[Saved data entries]

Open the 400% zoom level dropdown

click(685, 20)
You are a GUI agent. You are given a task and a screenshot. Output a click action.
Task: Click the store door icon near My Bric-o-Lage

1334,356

• About this exercise
All of the entries above should be written out again exactly.

• Reply to the exercise
Open the 400% zoom level dropdown

click(685, 20)
You are a GUI agent. You are given a task and a screenshot. Output a click action.
Task: Click the store door icon near My Bric-o-Lage

1334,356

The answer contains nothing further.